Pentagon launches US Space Command, crosses fingers for Space Force

The Pentagon has formally established the US Space Command, tasked with deterring US rivals from “challenging American space assets or operations” – and, it hopes, serving as a stepping stone to an independent Space Force.

The dangers to our country constantly evolve, and so must we,” President Donald Trump said at a ceremony marking the establishment of the military’s 11th combatant command on Thursday. “Now those that wish to harm the United States to seek to challenge us in the ultimate high ground of space – it’s gonna be a whole different ball game.

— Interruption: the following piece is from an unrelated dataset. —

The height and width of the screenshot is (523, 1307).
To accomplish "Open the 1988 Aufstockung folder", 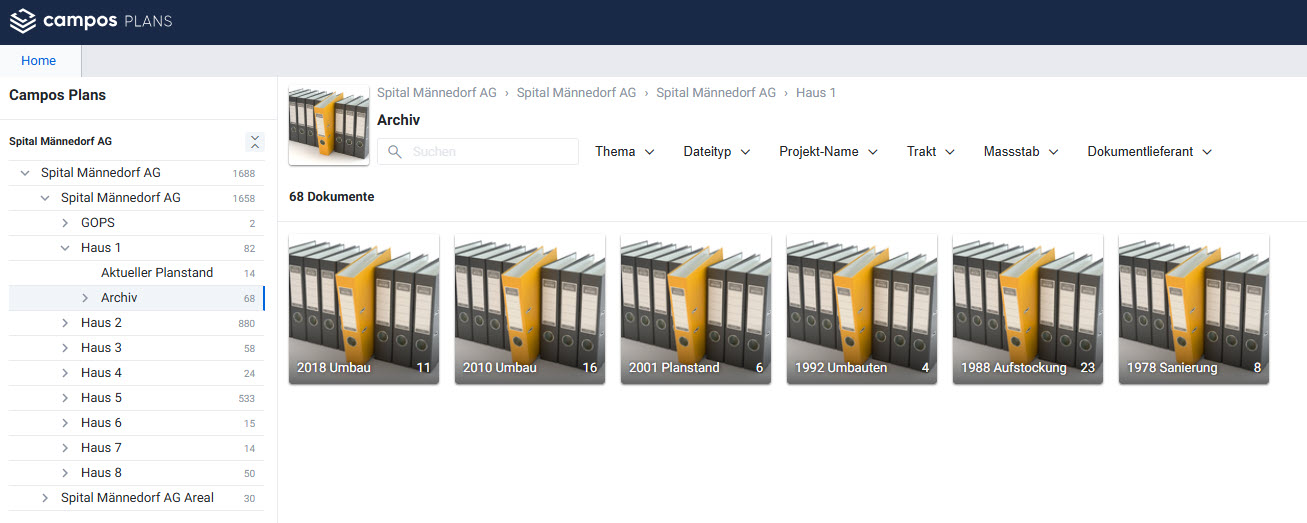I will pyautogui.click(x=1027, y=309).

The ultimate goal of Space Command – and the Space Force Trump and the Pentagon hope it will become – is to have the capacity to “degrade, deny, disrupt, destroy, and manipulate adversary capabilities to protect US interests, assets, and way of life,” according to internal documents. After years of watching its rivals moving effortlessly through space – NASA relies on Russian technology to ferry its astronauts to the International Space Station, while China has beaten the US to the dark side of the moon – the US wants revenge. Or if not, at least to load up earth orbit with as many weapons as possible.

The new command is led by Air Force General Jay Raymond, who took the occasion to put Russia, China, and “other powers” that might “challenge” American assets or operations on notice.

Our adversaries have had a front-row seat to our many successes of integrating space [into war] and they are developing capabilities to negate our access to space,” he told reporters ahead of the ceremony.

Space Command is currently housed at the Peterson Air Force Base in Colorado, though the administration hopes to launch an independent Space Force as soon as 2020. The command takes charge of some 18,000 service members and civilians involved in space operations.

There technically was a “Space Command” that existed from 1985 until 2002, when it was scrapped to make way for the US Northern Command as the Pentagon pivoted toward the War on Terror. Aside from the name, however, the new version bears little resemblance to the Space Command of two decades ago.